La conversazione nell’era digitale è un testo che fornisce in modo estremamente esauriente una serie di importanti nozioni sul funzionamento del cervello e della comunicazione, in particolare su come la tecnologia stia modificando le nostre competenze sociali.
Il titolo stesso ci fornisce un immediato spunto di riflessione, ovvero aiuta a comprendere che se da un lato la comunicazione grazie alle nuove tecnologie viene estremamente facilitata e semplificata, dall’altro il fenomeno della conversazione subisce una serie di sottrazioni paralinguistiche fondamentali per l’evoluzionismo filantropico.
Non è mia intenzione aprire l’ennesima polemica sugli aspetti negativi per la psiche umana di questo impoverimento comunicativo, mi propongo soltanto di attivare un forte pensiero critico rispetto al fenomeno. Per fare ciò è necessario avere accesso ad una serie di informazioni sul funzionamento della mente.
Con concetti semplici ed efficaci, fruibili anche ai “non addetti ai lavori”, ma utilissimo se adottato dai professionisti del settore, questo manuale fornisce una prima rassegna di teorie sullo sviluppo, filogenetico e ontogenetico, della psiche sociale e del cervello relazionale.
Una volta creato un framework teorico, il lettore avrà la possibilità di riflettere sui processi psicologici e le funzioni mentali che vengono attivati, o disattivati, dinanzi a questo nuovo adattamento (o disadattamento); ed è proprio nell’ultimo capitolo che l’Autrice si sofferma sulla necessità di recuperare quelle competenze sociali che costituiscono da sempre la base di uno dei bisogni primari dell’essere umano, quello della socializzazione: funzioni metacognitive e metaemotive, accudimento ed empatia, condivisione, trasmissione analogica delle emozioni e degli affetti.
L’interazione, in fisica, viene definita come
la reciproca azione fra le particelle, corpi o sistemi, che porta a una modifica del loro stato e della loro energia. (Vocabolario Treccani)
Il cervello, in psicologia, viene considerato come un sistema che per sopravvivere deve scambiare energia con gli altri sistemi, se questo non avviene si raggiungerebbe uno stato definito entropia della mente (Scrimali T., 2006).
Il libro spiega, quindi, la necessità di contrastare l’impoverimento dell’interazione, di recuperare le sue originali connotazioni non verbali.
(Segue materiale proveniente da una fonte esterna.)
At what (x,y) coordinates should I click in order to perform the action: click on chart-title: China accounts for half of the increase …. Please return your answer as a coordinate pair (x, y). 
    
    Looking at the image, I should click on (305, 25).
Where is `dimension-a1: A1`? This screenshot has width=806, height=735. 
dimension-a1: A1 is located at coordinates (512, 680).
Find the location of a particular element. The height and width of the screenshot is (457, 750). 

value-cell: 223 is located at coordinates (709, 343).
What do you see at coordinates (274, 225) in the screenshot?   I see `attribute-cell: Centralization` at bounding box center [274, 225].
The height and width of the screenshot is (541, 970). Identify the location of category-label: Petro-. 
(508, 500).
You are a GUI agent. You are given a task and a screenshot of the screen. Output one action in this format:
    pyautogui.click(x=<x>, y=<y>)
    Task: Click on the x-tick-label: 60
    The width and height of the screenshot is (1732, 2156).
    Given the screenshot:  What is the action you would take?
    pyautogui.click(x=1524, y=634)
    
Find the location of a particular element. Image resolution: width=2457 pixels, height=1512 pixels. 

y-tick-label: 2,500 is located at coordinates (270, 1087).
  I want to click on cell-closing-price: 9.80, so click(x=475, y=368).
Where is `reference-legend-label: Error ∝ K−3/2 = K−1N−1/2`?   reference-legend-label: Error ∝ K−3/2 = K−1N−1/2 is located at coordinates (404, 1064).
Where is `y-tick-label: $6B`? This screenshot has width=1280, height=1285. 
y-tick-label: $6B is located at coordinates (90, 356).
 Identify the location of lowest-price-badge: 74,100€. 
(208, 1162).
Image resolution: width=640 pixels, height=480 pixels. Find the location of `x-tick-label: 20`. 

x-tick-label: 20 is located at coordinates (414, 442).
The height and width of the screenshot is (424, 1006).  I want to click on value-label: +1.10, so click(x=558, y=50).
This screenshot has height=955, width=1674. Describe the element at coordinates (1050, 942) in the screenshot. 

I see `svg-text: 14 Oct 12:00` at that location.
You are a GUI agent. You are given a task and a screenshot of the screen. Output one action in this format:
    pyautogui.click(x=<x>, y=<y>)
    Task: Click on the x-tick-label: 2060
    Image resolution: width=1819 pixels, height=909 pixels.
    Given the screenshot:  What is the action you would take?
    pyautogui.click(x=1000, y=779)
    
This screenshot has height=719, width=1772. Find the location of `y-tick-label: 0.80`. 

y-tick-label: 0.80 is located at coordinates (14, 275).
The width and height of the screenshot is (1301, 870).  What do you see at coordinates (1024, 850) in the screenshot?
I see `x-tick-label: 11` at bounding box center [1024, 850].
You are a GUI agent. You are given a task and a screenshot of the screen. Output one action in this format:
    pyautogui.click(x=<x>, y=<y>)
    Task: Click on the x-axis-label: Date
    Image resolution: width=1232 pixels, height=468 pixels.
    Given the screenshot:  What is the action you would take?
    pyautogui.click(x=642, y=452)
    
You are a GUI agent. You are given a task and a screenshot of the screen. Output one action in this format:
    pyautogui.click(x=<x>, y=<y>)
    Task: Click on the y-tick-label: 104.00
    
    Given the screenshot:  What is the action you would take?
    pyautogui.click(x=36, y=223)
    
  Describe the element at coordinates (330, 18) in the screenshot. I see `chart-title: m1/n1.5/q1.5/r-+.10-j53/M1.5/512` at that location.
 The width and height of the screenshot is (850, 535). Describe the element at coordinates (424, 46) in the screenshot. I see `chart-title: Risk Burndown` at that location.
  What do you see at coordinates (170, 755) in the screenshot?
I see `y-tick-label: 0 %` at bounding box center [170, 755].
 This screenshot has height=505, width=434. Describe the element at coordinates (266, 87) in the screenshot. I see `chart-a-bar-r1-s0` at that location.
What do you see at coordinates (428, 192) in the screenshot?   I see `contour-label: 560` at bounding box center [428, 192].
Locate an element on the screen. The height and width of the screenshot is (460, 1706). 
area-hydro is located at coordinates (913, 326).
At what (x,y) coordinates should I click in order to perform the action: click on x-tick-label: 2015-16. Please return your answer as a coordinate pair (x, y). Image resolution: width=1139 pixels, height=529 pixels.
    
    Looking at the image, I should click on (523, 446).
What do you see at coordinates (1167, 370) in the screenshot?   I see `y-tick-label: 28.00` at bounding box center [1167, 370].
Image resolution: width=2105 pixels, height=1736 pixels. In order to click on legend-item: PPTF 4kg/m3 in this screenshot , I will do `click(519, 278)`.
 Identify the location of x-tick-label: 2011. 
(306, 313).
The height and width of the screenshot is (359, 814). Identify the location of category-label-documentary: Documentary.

L’argomento è estremamente attuale e si affianca ai numerosi progetti di psicoeducazione volti a prevenire e gestire non solo le dipendenze dalle nuove tecnologie, ma soprattutto a modificare l’aridità comunicativa che caratterizza le nuove generazioni nel rapporto con i pari e con le figure di attaccamento.
Un libro piacevole da leggere, interessante dal punto di vista teorico e accademico, di ispirazione dal punto di vista dell’intervento professionale.